Techniquement désuet, des loadings un peu longuets et des petites séquences d'anime reproduisant les actions en combat, mal compressées et à l'étroit dans une fenêtre réduite, excèderont les plus intransigeants des joueurs. De plus, en cherchant (loin, cela dit) dans les tréfonds du jeu vidéo japonais, on découvre même un obscur jeu, Ghost Sweeper Mikami sur Super CD-ROM 2, qui lui subtilise la primeur de ces combats à base de cartes. Mais c'est vraiment histoire d'être méchant car le titre de SEGA conserve une forte identité, grâce à un ensemble de petites idées bienvenues tels que les consommables (items de régénération type hamburger, yakitori, etc.), qui pourrissent si on les stocke trop longtemps, le secret des attaques combinées en échange de petites culottes laissées à l'abandon ici et là (...), ou encore la possibilité d'obtenir des cartes supplémentaires via un deuxième PC situé au quatrième étage.
Vaguement photoréalistes mais restituant habilement l'atmosphère du Japon, les décors sont comme autant de cartes postales un peu vieillies qui ne garantissent pas le voyage, mais constituent une bien belle brochure touristique, surtout pour ceux qui n'ont pas encore eu la chance de s'y rendre. Mention spéciale, en passant, à la chouette présentation des régions, chacune gratifiée d'une mini map tout en couleurs et dessins très kawaïi.

#####

* **Exercice à faire a**
Traduisez en anglais cette phrase du texte source : « Mention spéciale, en passant, à la chouette présentation des régions, chacune gratifiée d'une mini map tout en couleurs et dessins très kawaïi. »

* **Données de l'exercice**
#####

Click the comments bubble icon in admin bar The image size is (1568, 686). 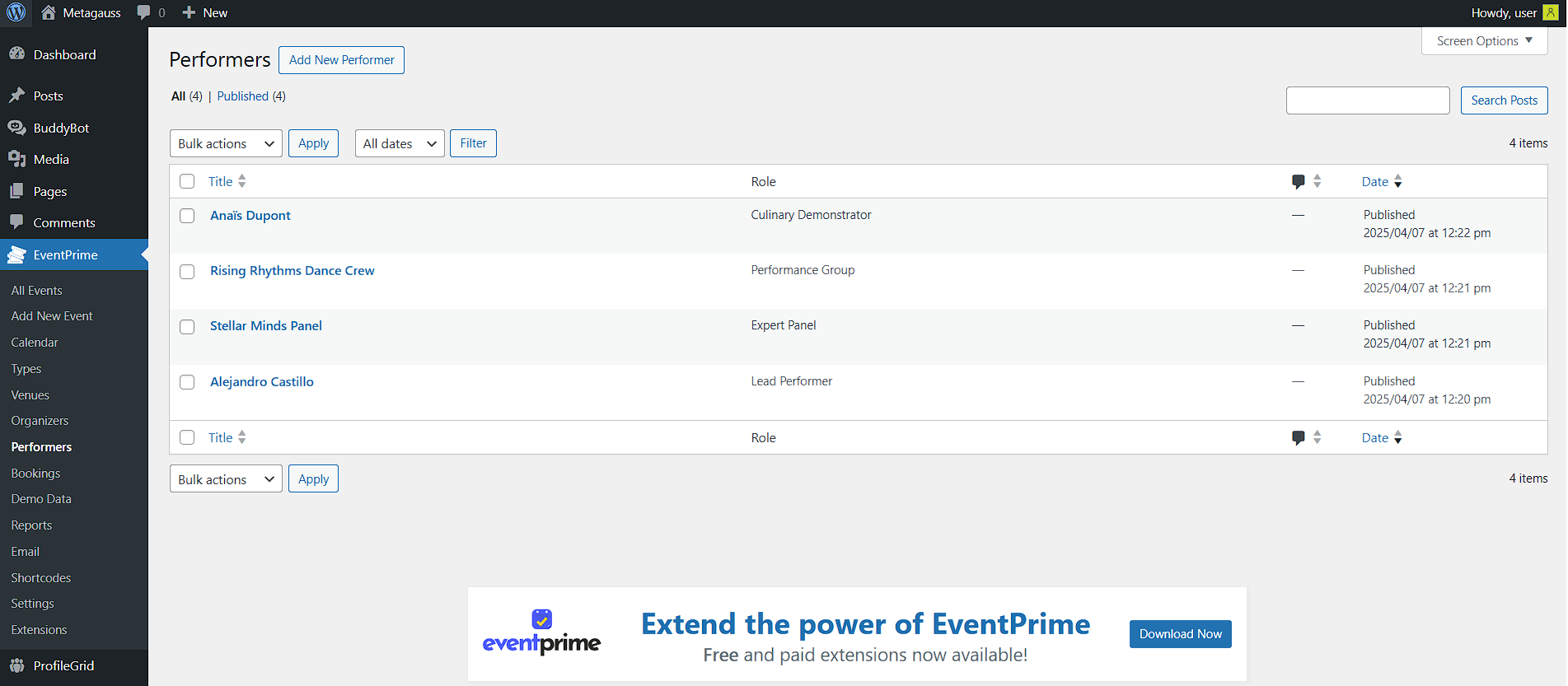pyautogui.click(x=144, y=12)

#####

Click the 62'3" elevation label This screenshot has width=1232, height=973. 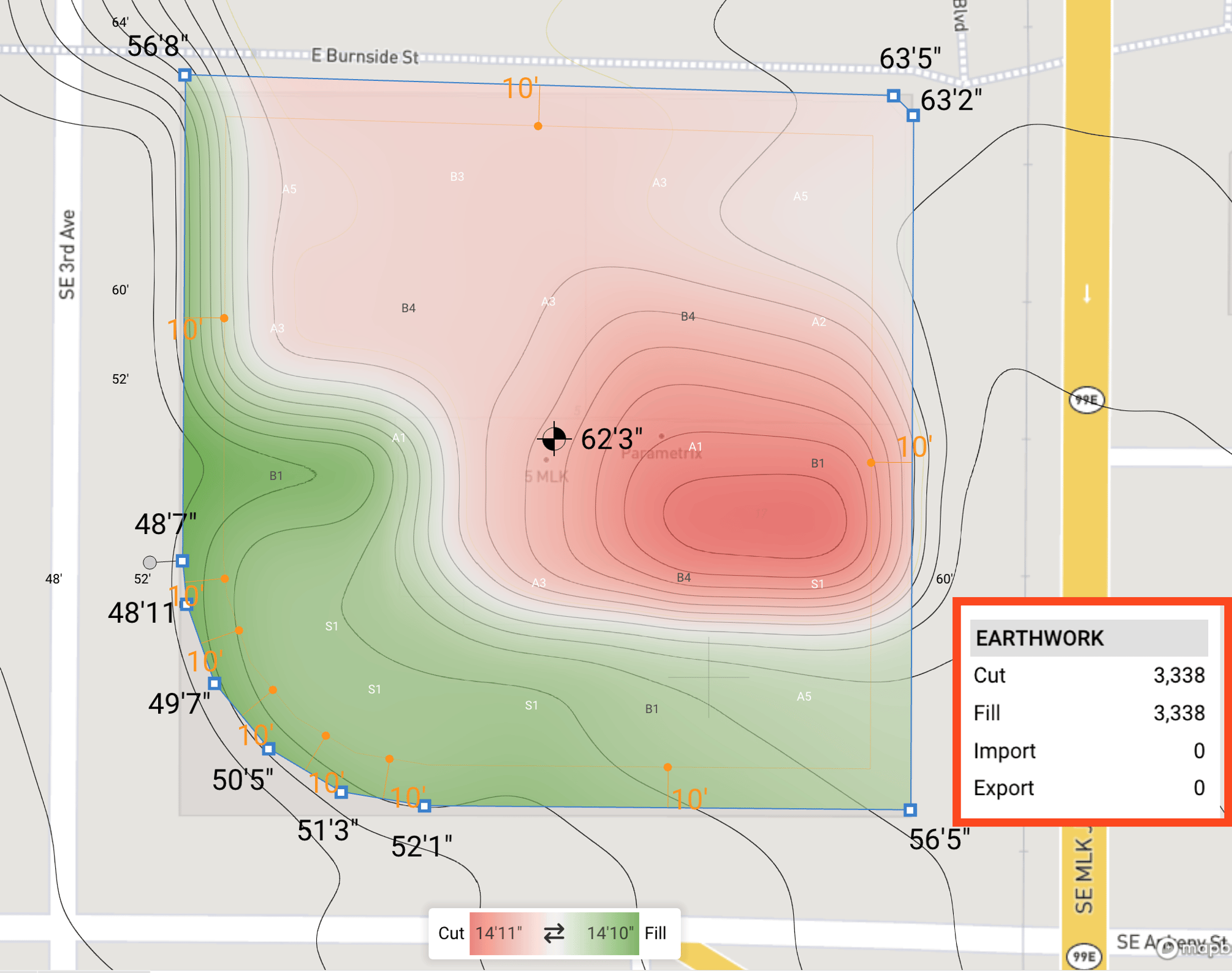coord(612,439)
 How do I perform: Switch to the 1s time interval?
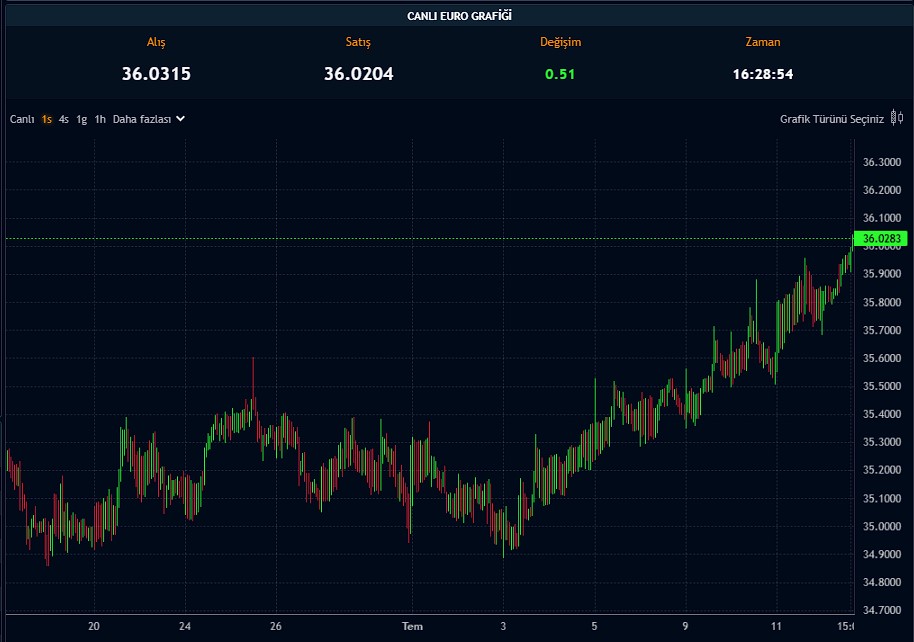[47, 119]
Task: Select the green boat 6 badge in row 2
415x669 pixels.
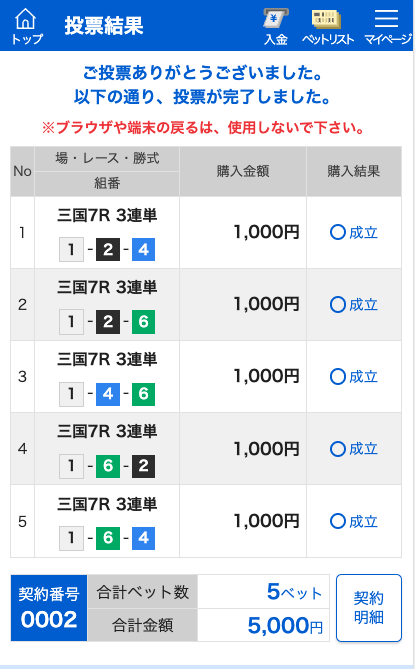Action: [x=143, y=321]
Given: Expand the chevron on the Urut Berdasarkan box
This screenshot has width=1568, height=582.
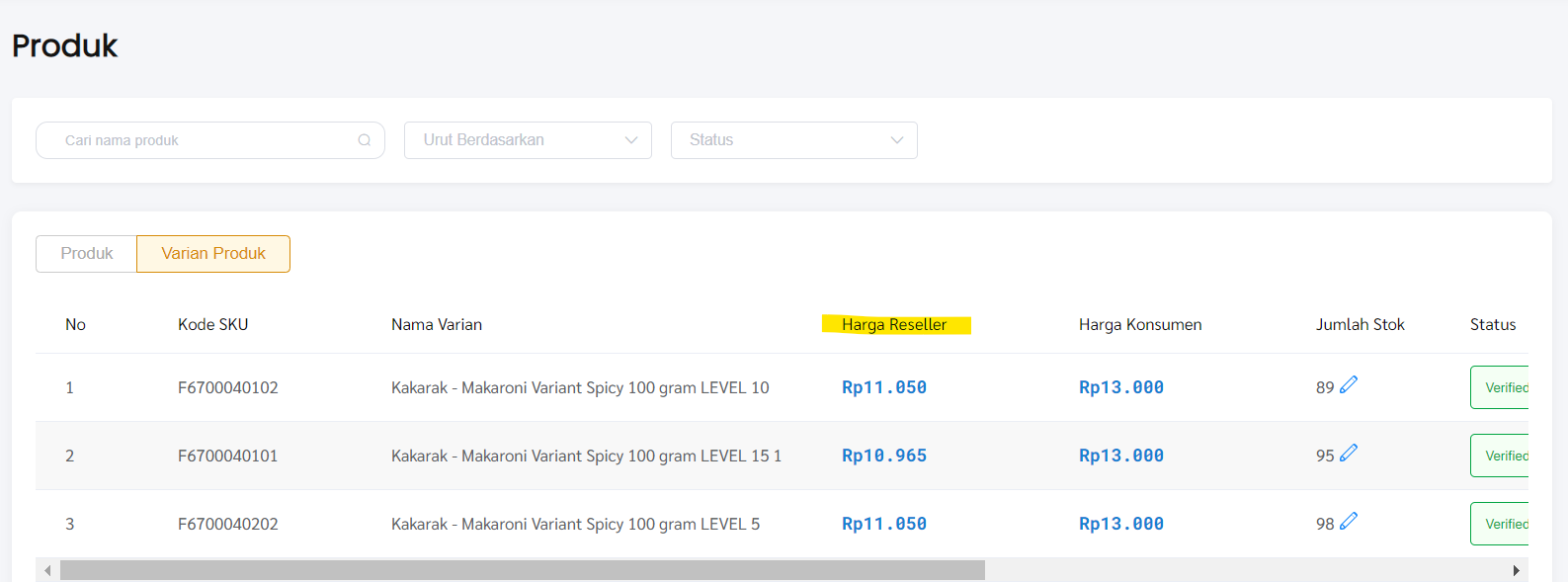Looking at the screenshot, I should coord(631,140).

#####

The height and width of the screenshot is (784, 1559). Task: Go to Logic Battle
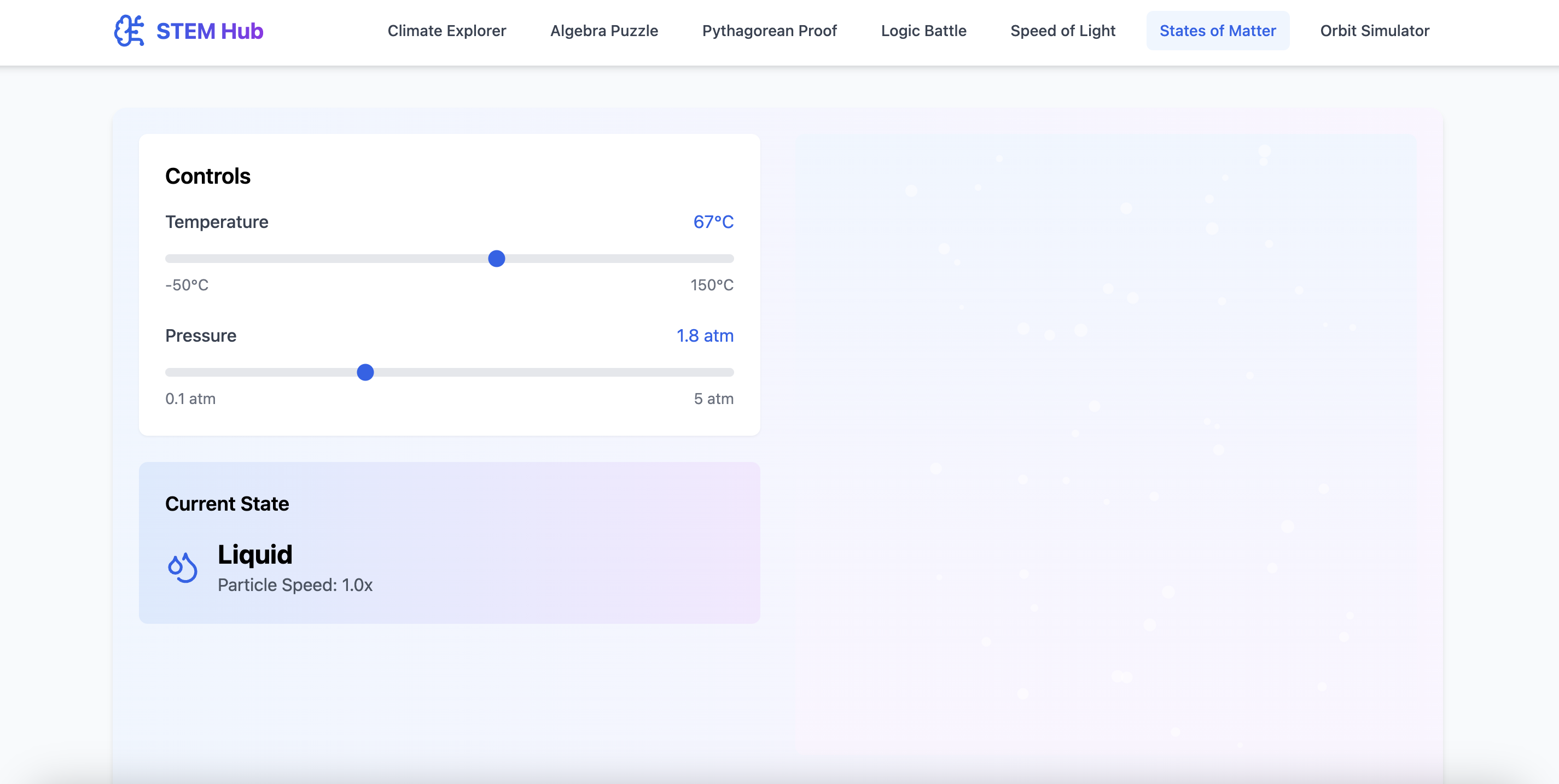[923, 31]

#####

* **Exercice à faire b**
Recopiez telles quelles les lignes des entrées, de la ligne contenant « Task: Select the green boat 6 badge in row 2 » jusqu'à la ligne contenant « Looking at the » incluse. Laissez les images de côté dans votre réponse, s'il vous plaît.

* **Résultat de l'exercice a**
Special mention, by the way, to the neat presentation of the regions, each one given a mini map full of colors and very kawaii drawings.

* **Résultat de l'exercice b**
Task: Select the green boat 6 badge in row 2
415x669 pixels.
Action: [x=143, y=321]
Given: Expand the chevron on the Urut Berdasarkan box
This screenshot has width=1568, height=582.
Looking at the screenshot, I should coord(631,140).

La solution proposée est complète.